Os EUA – e outros – estão tentando contrabalançar o domínio de Pequim, que foi muito mais rápida em compreender a importância estratégica desses recursos. Fundamental para o seu plano é um acordo apresentado como uma forma de trazer riqueza à RDC e criar incentivos para a paz. Poucos no terreno estão convencidos . O acordo não faz nada para ajudar a RDC a desenvolver capacidade de processamento e exige que o país congele seus regimes tributários e regulatórios por uma década. A UE gosta de se apresentar como estando em uma posição superior. Mas, em dezembro, o parlamento e o conselho concordaram em flexibilizar regras essenciais de diligência prévia .

Os incríveis recursos da República Democrática do Congo foram violentamente saqueados ao longo dos séculos em benefício de nações mais ricas e de um punhado de indivíduos no país. Quatro quintos da população vivem abaixo da linha da pobreza. A extração significou exploração e perigo. Na semana anterior à reunião em Washington, pelo menos 200 garimpeiros foram esmagados ou sufocados quando uma mina de coltan em Rubaya, no leste da República Democrática do Congo, desabou. Tornou-se, segundo um sobrevivente , um túmulo.

Como escreve o jornalista Nicolas Niarchos em seu novo livro , Os Elementos do Poder , “os aproveitadores da tecnologia, os políticos e os fabricantes de baterias fizeram uma troca: energia mais limpa em casa em troca de poluição e sofrimento em outros lugares”. Atingir as metas climáticas exigirá uma produção muitas vezes maior de materiais como lítio e cobalto.

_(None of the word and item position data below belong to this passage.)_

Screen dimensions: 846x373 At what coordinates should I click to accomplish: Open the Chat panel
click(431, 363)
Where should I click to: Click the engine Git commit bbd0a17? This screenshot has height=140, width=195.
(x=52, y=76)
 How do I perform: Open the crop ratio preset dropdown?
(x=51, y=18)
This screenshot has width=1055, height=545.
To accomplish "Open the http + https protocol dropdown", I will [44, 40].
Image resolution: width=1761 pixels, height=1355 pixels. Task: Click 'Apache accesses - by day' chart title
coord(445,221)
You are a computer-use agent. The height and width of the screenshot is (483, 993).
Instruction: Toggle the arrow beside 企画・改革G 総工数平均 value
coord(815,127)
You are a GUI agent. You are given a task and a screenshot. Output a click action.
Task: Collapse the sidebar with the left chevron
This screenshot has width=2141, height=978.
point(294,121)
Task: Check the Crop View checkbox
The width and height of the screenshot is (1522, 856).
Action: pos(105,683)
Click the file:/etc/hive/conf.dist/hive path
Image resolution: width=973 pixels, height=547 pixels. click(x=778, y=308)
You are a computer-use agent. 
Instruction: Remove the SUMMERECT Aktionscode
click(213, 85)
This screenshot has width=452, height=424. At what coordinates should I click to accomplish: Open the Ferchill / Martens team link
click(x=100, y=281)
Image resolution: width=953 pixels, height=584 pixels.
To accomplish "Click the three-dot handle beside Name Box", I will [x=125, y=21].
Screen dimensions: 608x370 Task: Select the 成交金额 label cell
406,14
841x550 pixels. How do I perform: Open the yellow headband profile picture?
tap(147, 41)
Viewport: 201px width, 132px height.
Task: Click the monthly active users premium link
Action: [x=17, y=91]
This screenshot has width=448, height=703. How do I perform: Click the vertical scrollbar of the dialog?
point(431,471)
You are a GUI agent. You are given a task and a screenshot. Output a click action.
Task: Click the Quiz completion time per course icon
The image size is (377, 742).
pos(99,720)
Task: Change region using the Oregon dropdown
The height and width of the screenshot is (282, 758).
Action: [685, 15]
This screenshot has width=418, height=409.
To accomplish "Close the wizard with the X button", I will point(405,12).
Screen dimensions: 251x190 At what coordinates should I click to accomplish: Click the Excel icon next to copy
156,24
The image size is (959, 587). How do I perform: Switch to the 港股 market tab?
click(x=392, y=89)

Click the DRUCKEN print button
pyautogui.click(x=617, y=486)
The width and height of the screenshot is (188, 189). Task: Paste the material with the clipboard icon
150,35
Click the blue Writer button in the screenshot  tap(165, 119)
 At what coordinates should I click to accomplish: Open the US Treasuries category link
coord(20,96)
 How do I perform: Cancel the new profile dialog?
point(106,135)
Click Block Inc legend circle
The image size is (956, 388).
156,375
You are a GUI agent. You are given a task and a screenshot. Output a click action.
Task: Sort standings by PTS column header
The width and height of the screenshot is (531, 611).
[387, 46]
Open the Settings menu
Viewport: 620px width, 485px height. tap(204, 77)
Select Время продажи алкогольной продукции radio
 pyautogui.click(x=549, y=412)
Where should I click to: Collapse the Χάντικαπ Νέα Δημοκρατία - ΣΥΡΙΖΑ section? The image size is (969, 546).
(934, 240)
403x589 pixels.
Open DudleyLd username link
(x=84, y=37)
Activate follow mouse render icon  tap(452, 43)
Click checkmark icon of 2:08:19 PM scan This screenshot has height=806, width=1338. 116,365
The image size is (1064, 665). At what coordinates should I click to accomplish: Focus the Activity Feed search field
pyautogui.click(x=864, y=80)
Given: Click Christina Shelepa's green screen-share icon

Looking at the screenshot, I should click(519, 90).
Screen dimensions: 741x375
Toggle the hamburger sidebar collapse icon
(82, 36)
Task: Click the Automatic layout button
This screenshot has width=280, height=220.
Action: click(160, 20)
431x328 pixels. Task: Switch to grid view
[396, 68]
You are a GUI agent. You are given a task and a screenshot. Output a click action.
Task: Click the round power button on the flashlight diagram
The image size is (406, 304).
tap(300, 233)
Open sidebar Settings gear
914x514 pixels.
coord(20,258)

Mas a degradação ambiental, o despejo de comunidades e a exploração de trabalhadores, incluindo crianças, não são os resultados inevitáveis ​​da necessária transição para longe dos combustíveis fósseis. E a ONG Global Witness sugere que a obsessão de Trump por minerais se explica melhor pelo seu uso em tecnologia militar. O tântalo, extraído do coltan, é essencial para motores a jato e mísseis, bem como para smartphones e laptops.

Assim como o aumento dos conflitos ajuda a impulsionar a demanda, a demanda também alimenta os conflitos. Rubaya faz parte das vastas extensões de terra tomadas pelos rebeldes do M23 no leste da República Democrática do Congo nos últimos anos, com minas que geram cerca de US$ 800.000 mensais , financiando a insurgência. O grupo é apoiado por Ruanda (embora Kigali negue) e especialistas afirmam que Ruanda agora vende muito mais coltan do que consegue produzir, com o contrabando através da fronteira atingindo níveis sem precedentes. O acordo da UE com Kigali sobre minerais tem sido justamente criticado.

Os recursos naturais estão cada vez mais interligados às políticas de segurança em todo o continente, observou recentemente o Instituto Africano de Pesquisa de Políticas , por meio de empresas militares privadas russas, da promessa dos EUA de mediação da paz e do modelo chinês de infraestrutura em troca de recursos. Seu relatório sugere que a demanda por recursos poderia dar aos estados africanos poder de negociação para firmar parcerias mais equitativas que beneficiem suas populações. Mas isso depende, como observam os autores, da força institucional, da coordenação regional e da transparência nas negociações – bem como da determinação de não comprometer os direitos humanos, os padrões ambientais ou a soberania nacional. O exemplo da República Democrática do Congo não é encorajador.